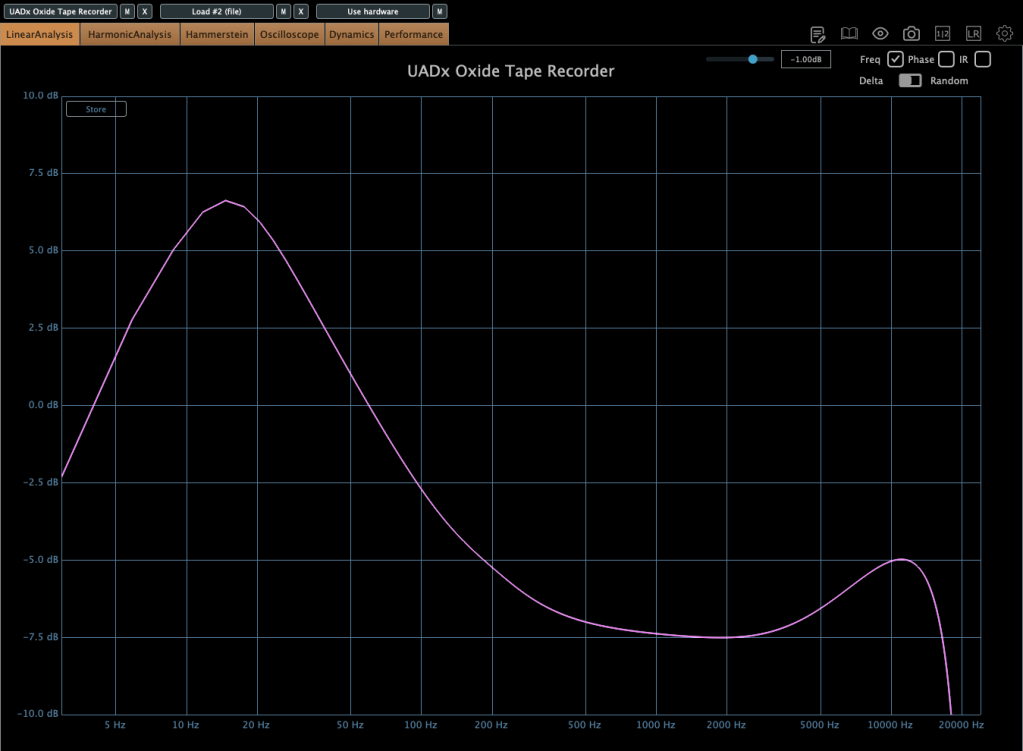
Task: Click the 1|2 channel compare icon
Action: coord(942,34)
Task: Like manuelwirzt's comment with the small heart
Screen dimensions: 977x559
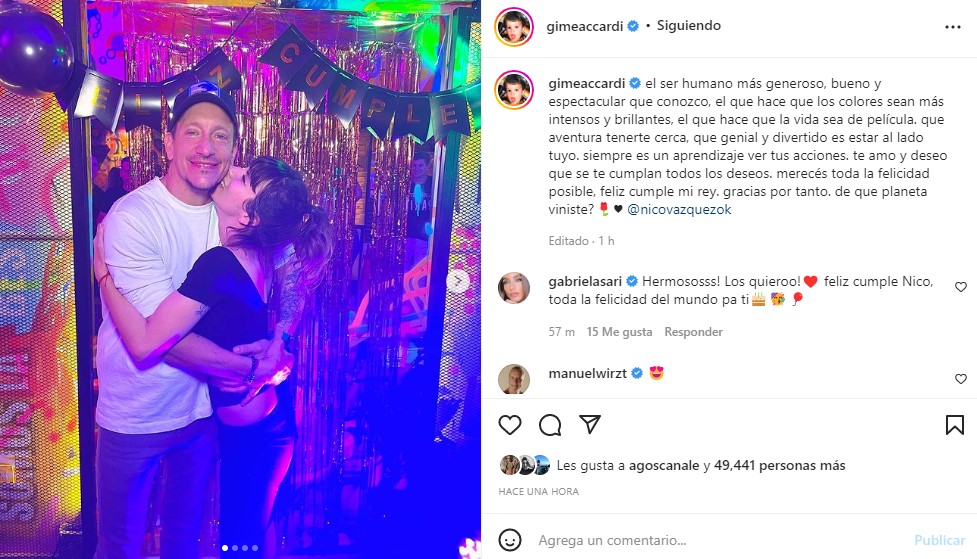Action: [x=961, y=379]

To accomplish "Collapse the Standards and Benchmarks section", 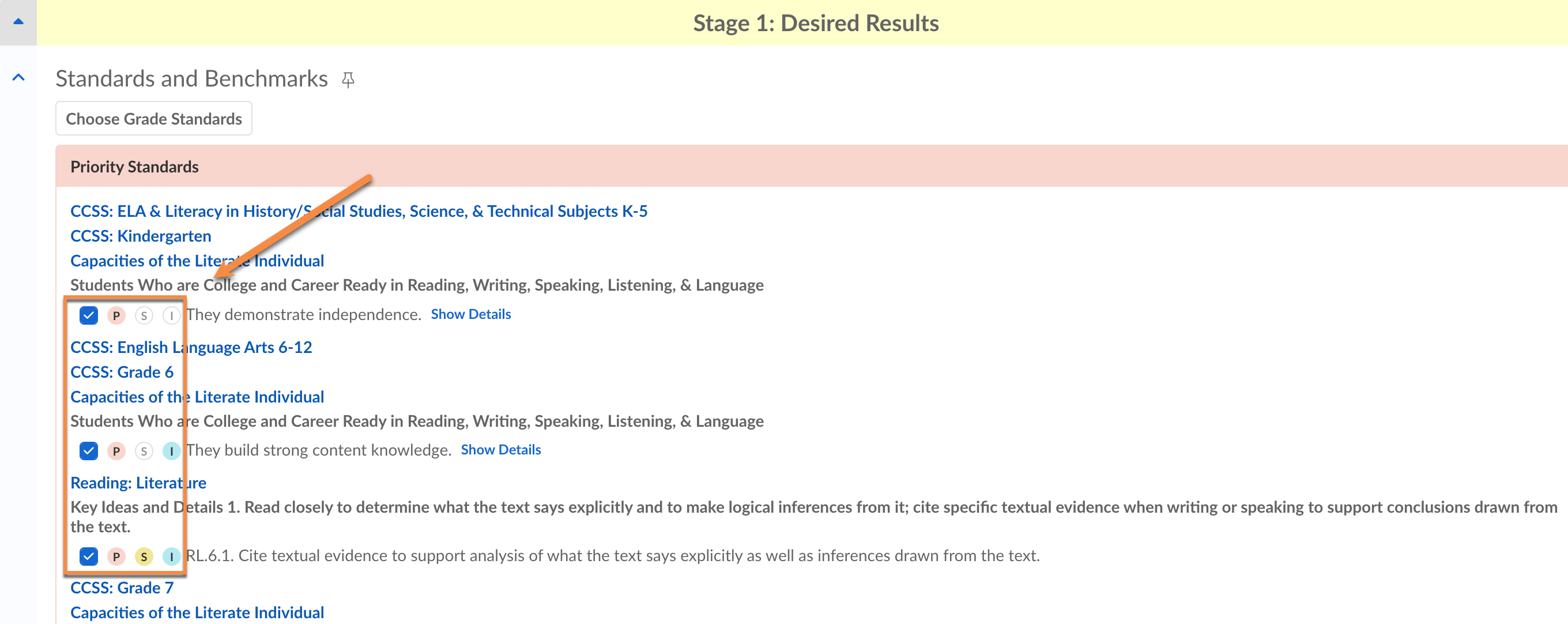I will [x=18, y=77].
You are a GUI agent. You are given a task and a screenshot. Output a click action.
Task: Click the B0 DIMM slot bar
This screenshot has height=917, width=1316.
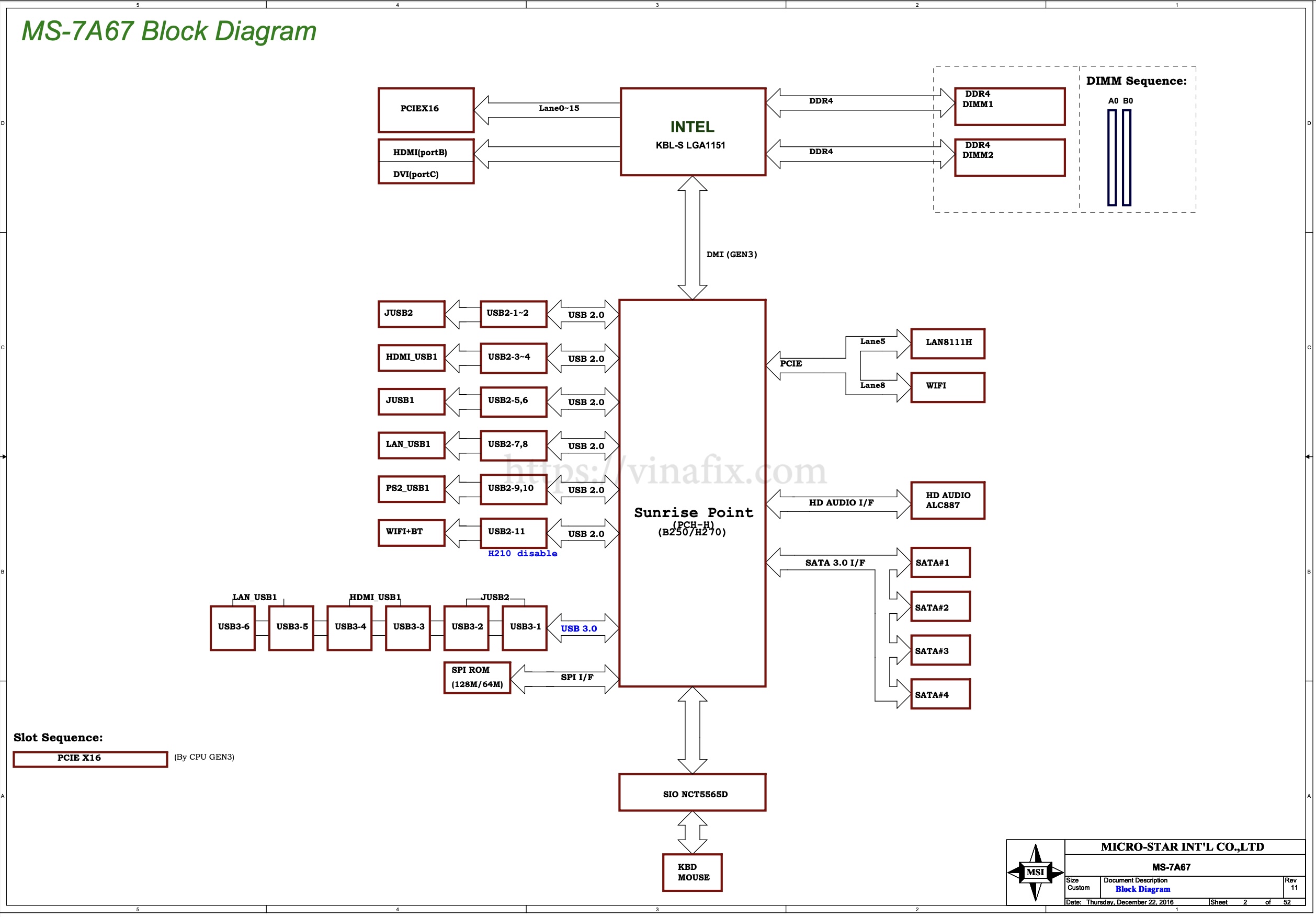(1126, 157)
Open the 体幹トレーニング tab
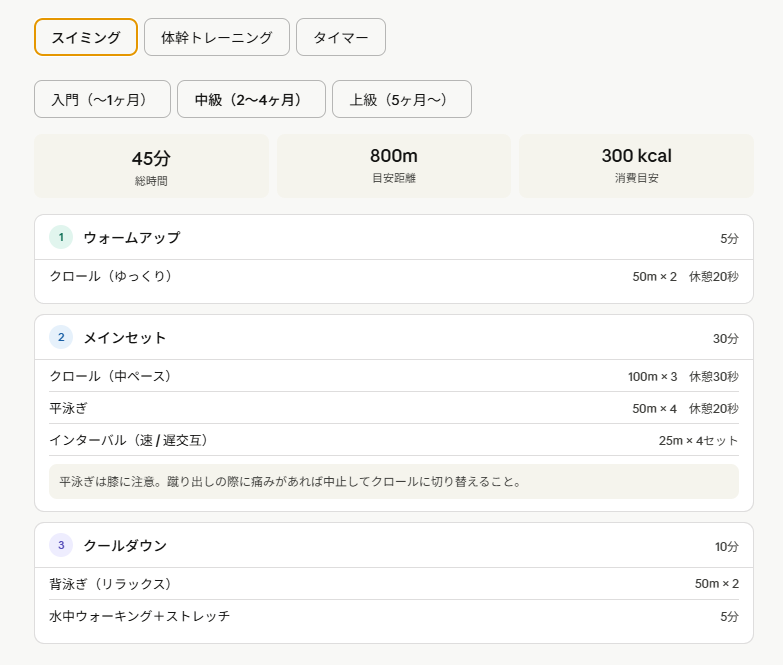 [x=217, y=37]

****************************************

_Exercise brief_: Locate each line in the rows above that contains the word "screenshot", and copy those lines out in full.

_Output of the exercise_:
You are a GUI agent. You are given a task and a screenshot. Output a click action.
This screenshot has height=917, width=1316.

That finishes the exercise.